A number of farmers and industry stakeholders were in Cincinnati this week to hear President Trump discuss the Administration’s infrastructure initiative. The event was designed to highlight the economic importance for infrastructure projects, including roads, bridges and the inland waterways system. According to a story from Rod Bain, President Trump was joined at the event by Agriculture Secretary Sonny Perdue.
NCGA Applauds Trump for Prioritizing Infrastructure
The National Corn Growers Association applauded President Trump’s pledge to make rebuilding America’s infrastructure a national priority and committed to working with his Administration on the issue.
“It’s time to recapture our legacy as a nation of builders, and to create new lanes of travel, commerce, and discovery,” President Trump said at a speech in Cincinnati on the backdrop of the Ohio River.
Ken Hartman, chair of the NCGA Market Access Team, thanked the President for calling attention to infrastructure issues.
“Farmers rely on our national infrastructure every day to get our products to market quickly, safely, and efficiently. Waterways, roads, and bridges are central to farmers’ efforts to feed and fuel the world, and we must invest in all of them,” said Hartman, a farmer from Waterloo, Illinois.
In his remarks, President Trump specifically called for upgrading the nation’s aging system of locks and dams-making him the first modern president to focus on this critical piece of the infrastructure puzzle.
“These critical corridors of commerce depend on a dilapidated system of locks and dams that are more than half a century old, and their condition… is in very, very bad shape. It continues to decay,” Trump said.

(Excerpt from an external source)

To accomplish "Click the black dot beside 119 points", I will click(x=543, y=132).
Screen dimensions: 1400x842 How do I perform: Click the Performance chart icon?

Nearly three-quarters of U.S. grain exports are transported to the port via the U.S. river system, but most of the nation’s locks and dams have outlived their intended 50-year lifespans. Breakdowns in the river infrastructure add to transport costs, some of which are passed on to farmers. Meanwhile, rural areas rely disproportionately on federal funding for infrastructure projects, underscoring the need for robust federal investment.
“We especially appreciate the President’s interest in inland waterways and in the unique infrastructure challenges facing rural areas,” said Hartman. “We look forward to working with the Trump Administration to invest in our nation’s waterways, roads, and bridges, and we thank the President for making this issue a top priority.”
ASA Welcomes President Trump’s Infrastructure Commitment
American Soybean Association (ASA) Governing Committee member Bret Davis, of Ohio, and Directors Kendell Culp, of Indiana, and Gerry Hayden, of Kentucky, were among a number of soybean farmers and industry stakeholders that joined President Donald Trump in Cincinnati to highlight the economic importance of the inland waterways system and the need to invest in upgrades to the locks and dams that enable the system to serve as an efficient mode of moving commodities, such as soybeans.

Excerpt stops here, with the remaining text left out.